## THE DATA

━━━

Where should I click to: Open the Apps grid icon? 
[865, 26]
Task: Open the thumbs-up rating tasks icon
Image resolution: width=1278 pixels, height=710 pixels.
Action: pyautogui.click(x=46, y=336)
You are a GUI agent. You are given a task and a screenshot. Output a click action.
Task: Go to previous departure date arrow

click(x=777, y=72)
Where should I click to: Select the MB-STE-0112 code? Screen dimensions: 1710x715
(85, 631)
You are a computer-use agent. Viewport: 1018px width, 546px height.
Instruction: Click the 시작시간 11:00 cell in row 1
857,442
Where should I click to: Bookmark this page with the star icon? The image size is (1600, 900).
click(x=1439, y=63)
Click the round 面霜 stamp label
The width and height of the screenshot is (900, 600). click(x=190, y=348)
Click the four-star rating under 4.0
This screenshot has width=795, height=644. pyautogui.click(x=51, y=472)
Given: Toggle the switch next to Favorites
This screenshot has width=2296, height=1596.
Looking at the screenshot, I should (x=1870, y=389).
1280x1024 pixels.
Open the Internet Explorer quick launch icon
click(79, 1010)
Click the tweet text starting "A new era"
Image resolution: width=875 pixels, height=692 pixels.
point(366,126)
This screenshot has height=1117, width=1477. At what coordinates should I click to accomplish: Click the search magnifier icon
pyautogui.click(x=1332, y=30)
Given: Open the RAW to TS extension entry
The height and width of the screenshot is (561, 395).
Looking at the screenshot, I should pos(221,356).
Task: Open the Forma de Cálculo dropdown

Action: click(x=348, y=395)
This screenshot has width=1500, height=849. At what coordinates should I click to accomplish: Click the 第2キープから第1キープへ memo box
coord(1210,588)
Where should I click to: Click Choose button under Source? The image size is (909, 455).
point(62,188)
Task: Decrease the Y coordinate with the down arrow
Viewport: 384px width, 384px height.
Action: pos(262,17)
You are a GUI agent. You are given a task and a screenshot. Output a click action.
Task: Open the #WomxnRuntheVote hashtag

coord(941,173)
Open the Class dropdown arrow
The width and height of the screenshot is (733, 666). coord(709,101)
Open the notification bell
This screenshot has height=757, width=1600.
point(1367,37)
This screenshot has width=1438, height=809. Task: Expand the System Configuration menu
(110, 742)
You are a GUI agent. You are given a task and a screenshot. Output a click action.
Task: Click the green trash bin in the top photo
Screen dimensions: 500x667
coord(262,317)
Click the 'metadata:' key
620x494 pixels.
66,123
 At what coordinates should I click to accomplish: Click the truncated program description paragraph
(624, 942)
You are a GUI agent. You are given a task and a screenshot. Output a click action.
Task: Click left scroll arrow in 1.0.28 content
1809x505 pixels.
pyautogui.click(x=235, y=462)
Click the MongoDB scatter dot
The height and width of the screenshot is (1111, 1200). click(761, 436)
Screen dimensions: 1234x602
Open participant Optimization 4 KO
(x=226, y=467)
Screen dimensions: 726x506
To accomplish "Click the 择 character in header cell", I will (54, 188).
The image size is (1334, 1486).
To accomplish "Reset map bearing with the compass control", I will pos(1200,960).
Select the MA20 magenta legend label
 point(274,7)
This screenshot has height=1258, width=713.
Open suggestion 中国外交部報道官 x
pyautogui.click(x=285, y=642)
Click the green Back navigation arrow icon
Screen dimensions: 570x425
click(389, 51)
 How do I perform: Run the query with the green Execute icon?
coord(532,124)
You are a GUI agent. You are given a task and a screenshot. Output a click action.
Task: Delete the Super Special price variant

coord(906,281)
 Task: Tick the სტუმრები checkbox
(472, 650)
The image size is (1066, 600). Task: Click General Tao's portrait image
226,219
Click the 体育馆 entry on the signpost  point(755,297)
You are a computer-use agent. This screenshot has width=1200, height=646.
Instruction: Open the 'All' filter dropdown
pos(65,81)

━━━

## WHAT TO PRODUCE
Copy out the whole listing exactly; please set it all down.

## OUTPUT
Where should I click to: Open the Apps grid icon? 
[865, 26]
Task: Open the thumbs-up rating tasks icon
Image resolution: width=1278 pixels, height=710 pixels.
Action: pyautogui.click(x=46, y=336)
You are a GUI agent. You are given a task and a screenshot. Output a click action.
Task: Go to previous departure date arrow

click(x=777, y=72)
Where should I click to: Select the MB-STE-0112 code? Screen dimensions: 1710x715
(85, 631)
You are a computer-use agent. Viewport: 1018px width, 546px height.
Instruction: Click the 시작시간 11:00 cell in row 1
857,442
Where should I click to: Bookmark this page with the star icon? The image size is (1600, 900).
click(x=1439, y=63)
Click the round 面霜 stamp label
The width and height of the screenshot is (900, 600). click(x=190, y=348)
Click the four-star rating under 4.0
This screenshot has width=795, height=644. pyautogui.click(x=51, y=472)
Given: Toggle the switch next to Favorites
This screenshot has width=2296, height=1596.
Looking at the screenshot, I should (x=1870, y=389).
1280x1024 pixels.
Open the Internet Explorer quick launch icon
click(79, 1010)
Click the tweet text starting "A new era"
Image resolution: width=875 pixels, height=692 pixels.
point(366,126)
This screenshot has height=1117, width=1477. At what coordinates should I click to accomplish: Click the search magnifier icon
pyautogui.click(x=1332, y=30)
Given: Open the RAW to TS extension entry
The height and width of the screenshot is (561, 395).
Looking at the screenshot, I should pos(221,356).
Task: Open the Forma de Cálculo dropdown

Action: click(x=348, y=395)
This screenshot has width=1500, height=849. At what coordinates should I click to accomplish: Click the 第2キープから第1キープへ memo box
coord(1210,588)
Where should I click to: Click Choose button under Source? The image size is (909, 455).
point(62,188)
Task: Decrease the Y coordinate with the down arrow
Viewport: 384px width, 384px height.
Action: pos(262,17)
You are a GUI agent. You are given a task and a screenshot. Output a click action.
Task: Open the #WomxnRuntheVote hashtag

coord(941,173)
Open the Class dropdown arrow
The width and height of the screenshot is (733, 666). coord(709,101)
Open the notification bell
This screenshot has height=757, width=1600.
point(1367,37)
This screenshot has width=1438, height=809. Task: Expand the System Configuration menu
(110, 742)
You are a GUI agent. You are given a task and a screenshot. Output a click action.
Task: Click the green trash bin in the top photo
Screen dimensions: 500x667
coord(262,317)
Click the 'metadata:' key
620x494 pixels.
66,123
 At what coordinates should I click to accomplish: Click the truncated program description paragraph
(624, 942)
You are a GUI agent. You are given a task and a screenshot. Output a click action.
Task: Click left scroll arrow in 1.0.28 content
1809x505 pixels.
pyautogui.click(x=235, y=462)
Click the MongoDB scatter dot
The height and width of the screenshot is (1111, 1200). click(761, 436)
Screen dimensions: 1234x602
Open participant Optimization 4 KO
(x=226, y=467)
Screen dimensions: 726x506
To accomplish "Click the 择 character in header cell", I will (54, 188).
The image size is (1334, 1486).
To accomplish "Reset map bearing with the compass control", I will pos(1200,960).
Select the MA20 magenta legend label
 point(274,7)
This screenshot has height=1258, width=713.
Open suggestion 中国外交部報道官 x
pyautogui.click(x=285, y=642)
Click the green Back navigation arrow icon
Screen dimensions: 570x425
click(389, 51)
 How do I perform: Run the query with the green Execute icon?
coord(532,124)
You are a GUI agent. You are given a task and a screenshot. Output a click action.
Task: Delete the Super Special price variant

coord(906,281)
 Task: Tick the სტუმრები checkbox
(472, 650)
The image size is (1066, 600). Task: Click General Tao's portrait image
226,219
Click the 体育馆 entry on the signpost  point(755,297)
You are a computer-use agent. This screenshot has width=1200, height=646.
Instruction: Open the 'All' filter dropdown
pos(65,81)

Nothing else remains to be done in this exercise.